Diskusi dan Kesimpulan
Studi ini memberikan bukti kuat bahwa ketegangan Hubble tidak hanya mencakup teknik pengukuran, tetapi juga mencakup aspek mendasar dari lingkungan kosmik lokal kita. Temuan ini menunjukkan bahwa pemahaman kita tentang ekspansi kosmik mungkin perlu direvisi, karena berbagai metode pengukuran independen secara konsisten menunjukkan perbedaan dengan prediksi dari pengamatan awal alam semesta.

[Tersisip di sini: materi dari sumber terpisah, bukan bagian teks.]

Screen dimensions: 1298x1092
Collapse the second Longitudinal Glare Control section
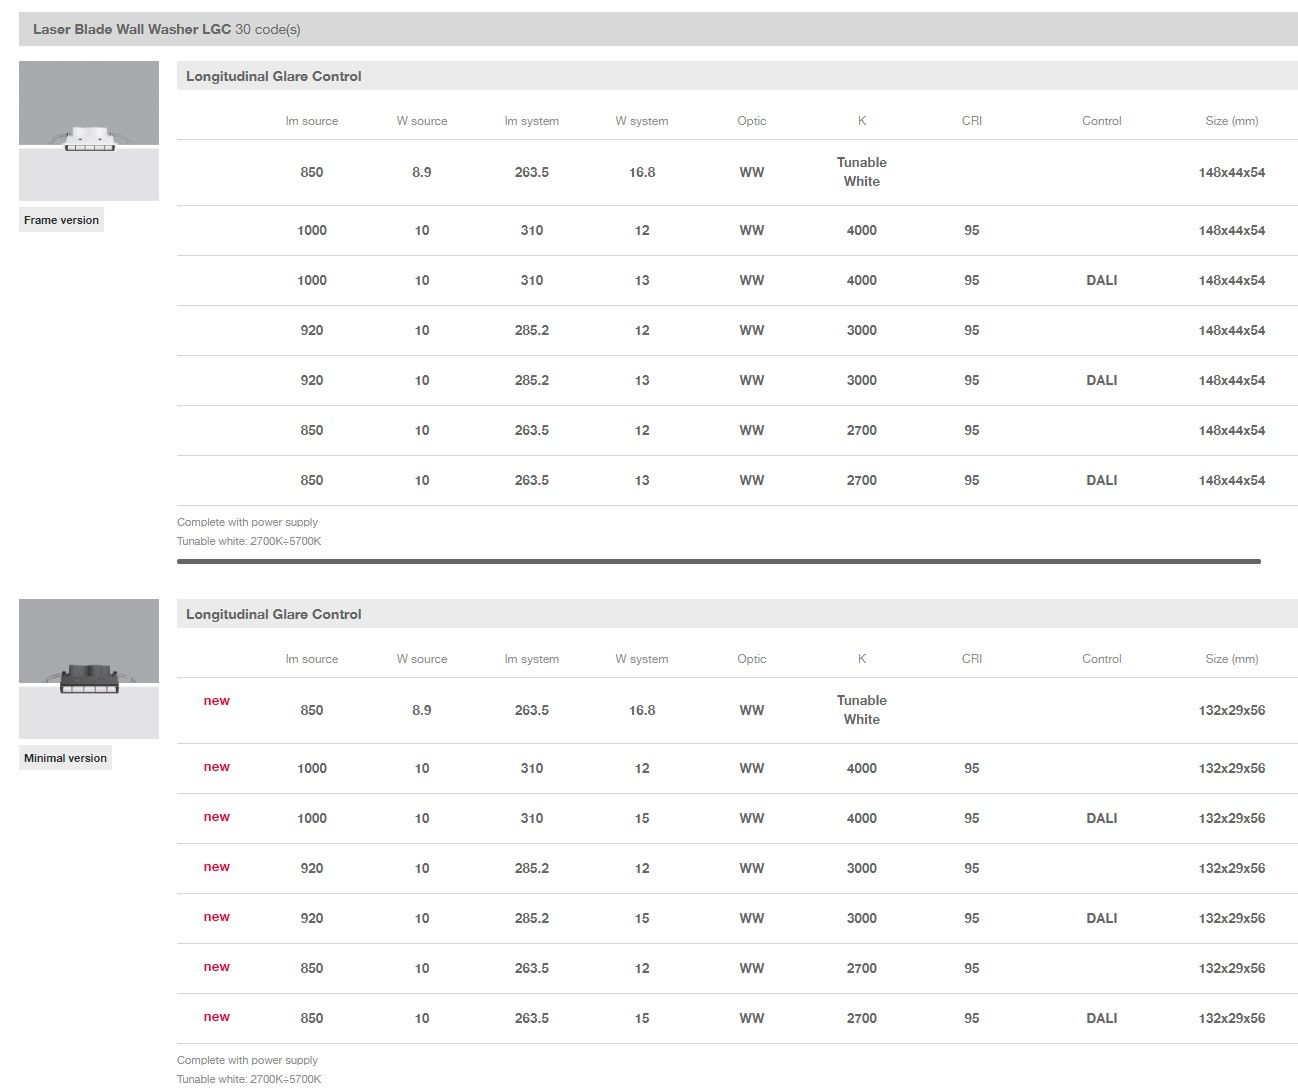273,614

Pendanaan dan Pengungkapan
Penelitian ini didukung oleh beberapa organisasi, termasuk Templeton Foundation, Departemen Energi, David and Lucile Packard Foundation, dan Sloan Foundation. Penelitian ini juga memanfaatkan data dari Instrumen Spektroskopi Energi Gelap (DESI) yang dikelola oleh Laboratorium Nasional Lawrence Berkeley.
Informasi Publikasi
Penelitian bertajuk “Ketegangan Hubble di Halaman Belakang Kita Sendiri: DESI dan Kedekatan Gugus Koma” ini diterbitkan di Jurnal Astrofisika Surat tertanggal 20 Januari 2025. Penelitian tersebut dipimpin oleh Daniel Scolnic dari Duke University, bersama rekan-rekannya dari berbagai institusi termasuk Space Telescope Science Institute dan Johns Hopkins University.